--- Start Excerpt ---

The "this conversation can serve no purpose anymore" is probably one of the most chilling lines ever for me because it's like he retreats into this realm of pure logic--beyond the reach of any emotional appeal or suffering.

ryan, Wednesday, 31 October 2012 22:40 (eleven years ago) link

for awhile i was convinced voice of HAL was also voice of KITT.

Philip Nunez, Wednesday, 31 October 2012 22:43 (eleven years ago) link

xp yeah and then as soon as he's existentially threatened the disconnected unconcern is replaced w bargaining like a psychopath: "i know i've made some very poor decisions recently. but i can give you my complete assurance that my work will be back to normal."

difficult listening hour, Wednesday, 31 October 2012 22:49 (eleven years ago) link

Yeah it's a brilliant reversal--these beseechings and denials of communication.

ryan, Wednesday, 31 October 2012 22:52 (eleven years ago) link

people complain about stiff performance from human actors in 2001, but keir dullea really brought it in the confrontation scene.

Philip Nunez, Wednesday, 31 October 2012 22:55 (eleven years ago) link

Amazing Kubrick could pull all this together while faking the moon landing!

ryan, Wednesday, 31 October 2012 23:00 (eleven years ago) link

the advent of CG set moon landing-faking technology back 50 jar-jars.

Philip Nunez, Wednesday, 31 October 2012 23:01 (eleven years ago) link

Ppl complaining about stiff acting in 2001 are engaging in epic point-missing.

--- End Excerpt ---
--- Start Given information ---

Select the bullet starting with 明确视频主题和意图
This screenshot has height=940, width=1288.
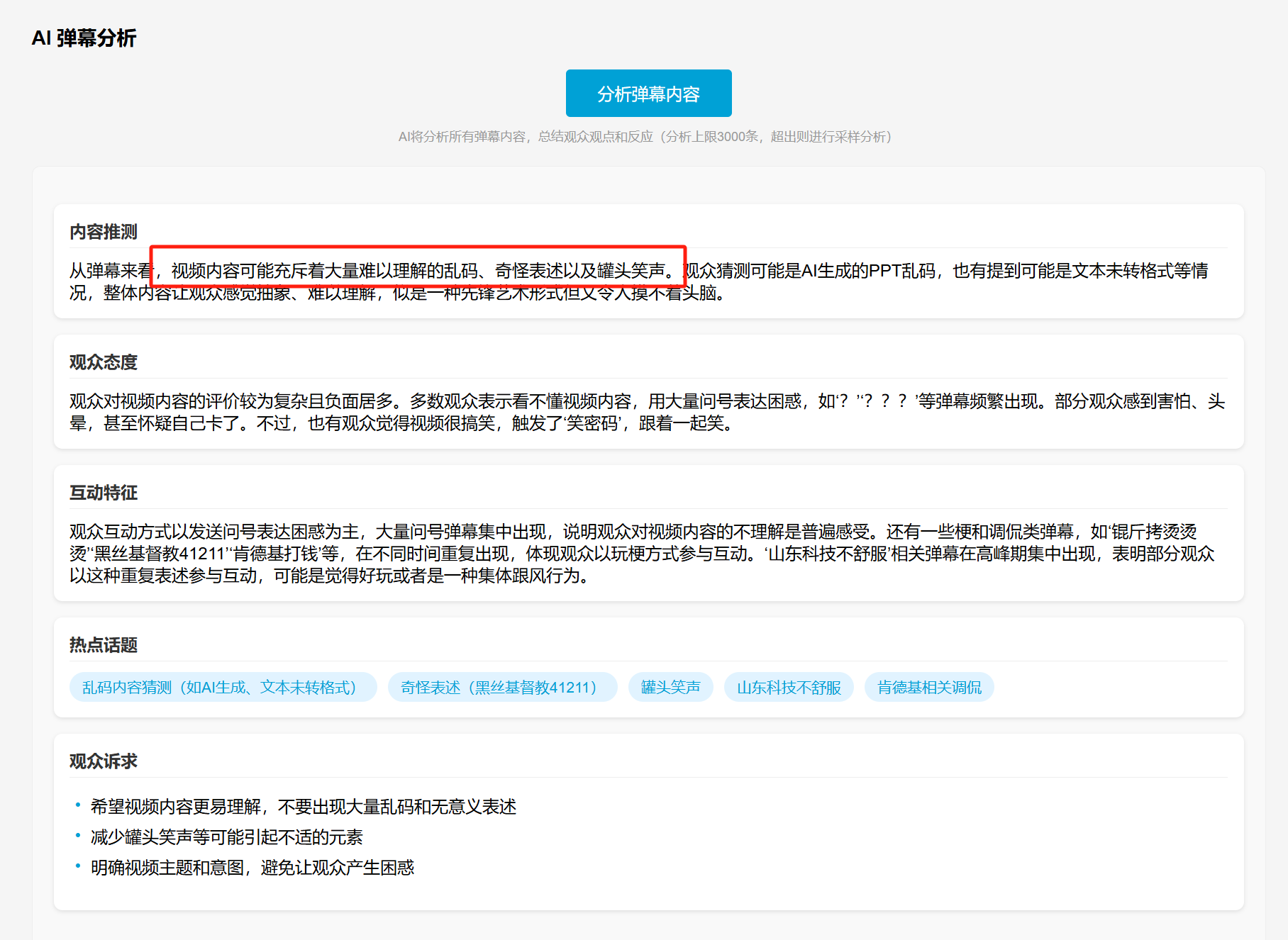point(252,868)
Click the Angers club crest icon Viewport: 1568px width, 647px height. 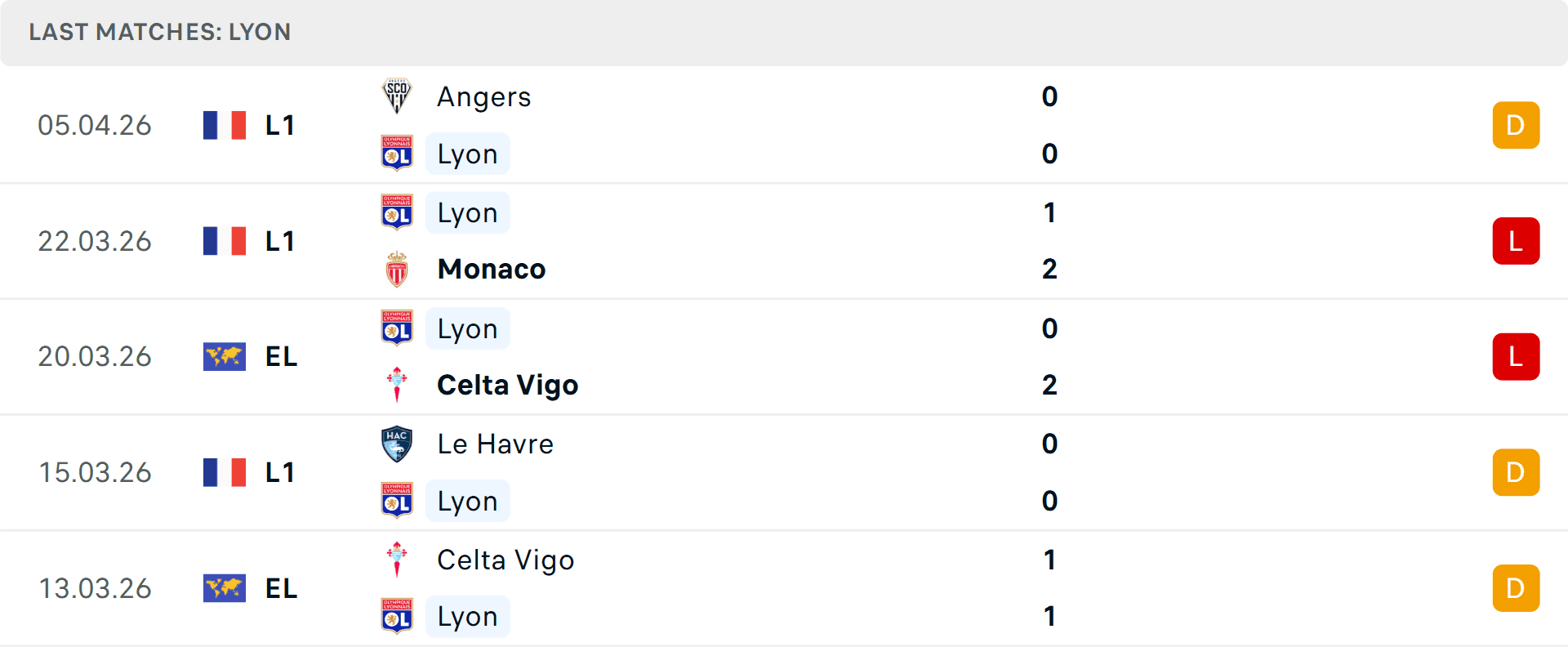click(x=397, y=96)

--- End Given information ---

Written exercise 1:
Quote from the forum thread about 2001 everything from "Philip Nunez, Wednesday, 31 October 2012 22:55" down to "in epic point-missing.", word for word.
Written exercise 2:
Continue the forum thread about 2001 and HAL from the point where it stops.

Exercise result 1:
Philip Nunez, Wednesday, 31 October 2012 22:55 (eleven years ago) link

Amazing Kubrick could pull all this together while faking the moon landing!

ryan, Wednesday, 31 October 2012 23:00 (eleven years ago) link

the advent of CG set moon landing-faking technology back 50 jar-jars.

Philip Nunez, Wednesday, 31 October 2012 23:01 (eleven years ago) link

Ppl complaining about stiff acting in 2001 are engaging in epic point-missing.

Exercise result 2:
C-3PO Sharkey (Phil D.), Wednesday, 31 October 2012 23:03 (eleven years ago) link

the scene where hal kills the scientists is p hard to watch too. just the timing of the cuts to his eye. and the way the "central nerv. system" graph starts to freak out in the last few seconds, once everything else has flatlined.

difficult listening hour, Wednesday, 31 October 2012 23:05 (eleven years ago) link

I totally didn't believe those apes hated those other apes

xp

Force Boxman (Shakey Mo Collier), Wednesday, 31 October 2012 23:06 (eleven years ago) link

Personal preference, but wooden acting almost always makes a difference for me--horror film, art film, 2001. Which is not a knock on Dullea; I think he's fine. I do find William Sylvester a little wooden.

clemenza, Wednesday, 31 October 2012 23:13 (eleven years ago) link

was he heywood floyd? my problem with heywood was he just comported himself in such a way that screamed 1960s. he'd be great on madmen.

Philip Nunez, Wednesday, 31 October 2012 23:16 (eleven years ago) link

also gary lockwood's parents were like out of some betty crocker commercial.

Philip Nunez, Wednesday, 31 October 2012 23:16 (eleven years ago) link

Yeah, Heywood Floyd. Did you mean 1950s? He seems about 10 years out of date to me. Anyway, HAL more than makes up for merely adequate performances elsewhere.

clemenza, Wednesday, 31 October 2012 23:20 (eleven years ago) link

But the acting is supposed to be wooden! Like, it's almost as if the people are supposed to be robotic, and the computer is supposed to be human!

C-3PO Sharkey (Phil D.), Wednesday, 31 October 2012 23:21 (eleven years ago) link

That's a reasonable argument. Sometimes even when I know the filmmaker achieved exactly what he/she set out to do, it still doesn't work for me on a personal level.

clemenza, Wednesday, 31 October 2012 23:24 (eleven years ago) link

yeah the way heywood talks is very 50s, but his mannerisms are like james bond managing the beatles.

re: wooden -- the acting's not very wooden at all! they're just not overacting. but you can tell dave is majorly pissed and frightened at the end.

Philip Nunez, Wednesday, 31 October 2012 23:27 (eleven years ago) link

wooden acting is more like liam neeson absolutely not giving a shit all through phantom menace.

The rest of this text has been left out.